According to the latest figures from Eurostat, Danish men aged 65 can expect to have 11 years of good health after they retire, while Danish women can look forward to 12.8 ‘good’ years.
In comparison, the EU average is 8.6 years of good health.
“This is very positive news for Denmark,” said Henrik Brønnum-Hansen, a lecturer at the Department of Public Health at the University of Copenhagen.
“On average, we are in an excellent position in terms of a good and healthy old age.”
He notes, however, that people in Denmark or Spain may define ‘a good year of life’ differently.
Steen Nielsen, a deputy director at Dansk Industri, the confederation of Danish industry, points out that Danes in general live healthier lives than they did previously.
“There has been a tendency to view older employees as weak. But we should be careful about equating age with being in a poor physical condition – and these figures bear that out,” Nielsen said.
“We have seen great improvements in the Danish lifestyle and in the way we organise society.
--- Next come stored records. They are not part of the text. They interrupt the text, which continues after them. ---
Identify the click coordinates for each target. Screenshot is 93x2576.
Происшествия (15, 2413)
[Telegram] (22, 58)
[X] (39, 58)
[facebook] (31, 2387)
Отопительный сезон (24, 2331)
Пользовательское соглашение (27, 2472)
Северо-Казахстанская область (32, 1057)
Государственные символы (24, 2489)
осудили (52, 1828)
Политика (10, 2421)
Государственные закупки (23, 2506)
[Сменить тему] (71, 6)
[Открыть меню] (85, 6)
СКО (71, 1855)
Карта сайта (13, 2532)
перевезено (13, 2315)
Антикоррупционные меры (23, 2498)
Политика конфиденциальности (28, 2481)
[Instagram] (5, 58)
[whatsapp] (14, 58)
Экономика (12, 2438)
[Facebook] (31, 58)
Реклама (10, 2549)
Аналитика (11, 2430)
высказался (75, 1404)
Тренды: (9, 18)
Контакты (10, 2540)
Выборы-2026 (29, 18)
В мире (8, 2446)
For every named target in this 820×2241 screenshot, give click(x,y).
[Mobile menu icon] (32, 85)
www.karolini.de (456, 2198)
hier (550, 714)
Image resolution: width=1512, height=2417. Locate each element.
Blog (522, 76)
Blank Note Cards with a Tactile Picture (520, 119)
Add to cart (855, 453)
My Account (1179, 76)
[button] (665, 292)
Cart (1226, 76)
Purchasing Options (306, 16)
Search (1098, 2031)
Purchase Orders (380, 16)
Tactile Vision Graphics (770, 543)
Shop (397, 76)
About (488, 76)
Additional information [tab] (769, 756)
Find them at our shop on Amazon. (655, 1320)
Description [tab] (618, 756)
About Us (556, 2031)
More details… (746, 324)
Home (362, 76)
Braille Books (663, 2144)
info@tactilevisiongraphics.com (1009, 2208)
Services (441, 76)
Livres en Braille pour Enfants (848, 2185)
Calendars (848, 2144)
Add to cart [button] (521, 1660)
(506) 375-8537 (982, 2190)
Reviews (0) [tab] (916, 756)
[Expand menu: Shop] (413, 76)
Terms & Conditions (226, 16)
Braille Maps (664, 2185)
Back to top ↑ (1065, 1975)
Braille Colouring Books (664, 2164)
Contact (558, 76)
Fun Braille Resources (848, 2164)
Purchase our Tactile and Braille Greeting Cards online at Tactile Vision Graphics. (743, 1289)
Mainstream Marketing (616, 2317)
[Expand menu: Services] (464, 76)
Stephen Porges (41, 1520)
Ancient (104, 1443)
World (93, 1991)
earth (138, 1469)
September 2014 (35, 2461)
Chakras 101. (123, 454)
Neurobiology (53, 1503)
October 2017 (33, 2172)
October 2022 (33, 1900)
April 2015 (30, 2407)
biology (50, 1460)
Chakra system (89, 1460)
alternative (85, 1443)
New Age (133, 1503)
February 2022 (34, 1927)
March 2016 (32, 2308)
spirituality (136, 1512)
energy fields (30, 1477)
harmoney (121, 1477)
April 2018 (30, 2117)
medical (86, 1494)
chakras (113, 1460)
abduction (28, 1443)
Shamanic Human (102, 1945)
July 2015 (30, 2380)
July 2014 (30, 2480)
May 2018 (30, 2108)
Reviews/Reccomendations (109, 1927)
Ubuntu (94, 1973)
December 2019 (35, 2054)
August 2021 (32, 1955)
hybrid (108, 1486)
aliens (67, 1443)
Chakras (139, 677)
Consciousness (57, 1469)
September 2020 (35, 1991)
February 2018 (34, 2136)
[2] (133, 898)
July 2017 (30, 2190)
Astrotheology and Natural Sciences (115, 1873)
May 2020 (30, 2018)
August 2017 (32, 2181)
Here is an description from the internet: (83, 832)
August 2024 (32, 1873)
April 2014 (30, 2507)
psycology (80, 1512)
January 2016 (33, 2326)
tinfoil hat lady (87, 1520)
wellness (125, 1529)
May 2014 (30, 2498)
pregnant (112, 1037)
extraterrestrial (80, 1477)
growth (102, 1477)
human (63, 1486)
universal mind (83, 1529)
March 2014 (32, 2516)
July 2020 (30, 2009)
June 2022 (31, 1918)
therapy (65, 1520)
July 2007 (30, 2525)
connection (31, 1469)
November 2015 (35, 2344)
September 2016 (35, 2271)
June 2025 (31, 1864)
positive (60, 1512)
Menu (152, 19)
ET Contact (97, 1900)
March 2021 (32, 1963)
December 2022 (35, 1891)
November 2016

In the future, we will also see technology contributing to easing our workload.”
Because of the increasing longevity and better health of the elderly, the Danish government has proposed raising the current retirement age in Denmark by six months – to 67.5 years for people born in 1958 or later – by 2025.
Brønnum-Hansen warns that the general statistics of good health after retirement do not distinguish between highly-educated people and unskilled workers, who tend to start in the job market much earlier and often have to lift heavy objects, which may cause long-term damage.
However, Nielsen argues that according to some surveys people’s jobs have very little impact on the state of their health over the long term, but that their lifestyle is much more important.
Higher retirement age
“Although we are living longer, this does not mean that we are also able to work for longer,” said Rene Christensen, the financial spokesperson for Dansk Folkeparti, which opposes the government’s proposal for a higher retirement age.
“We make it sound as if everyone is playing golf when they retire. But that is not the case.”
According to Christensen, the Danes currently receive their state pension for an average of 14 years.
Danish employees are able to retire at the age of 65 if they were born before 1953. After that, the retirement age rises gradually.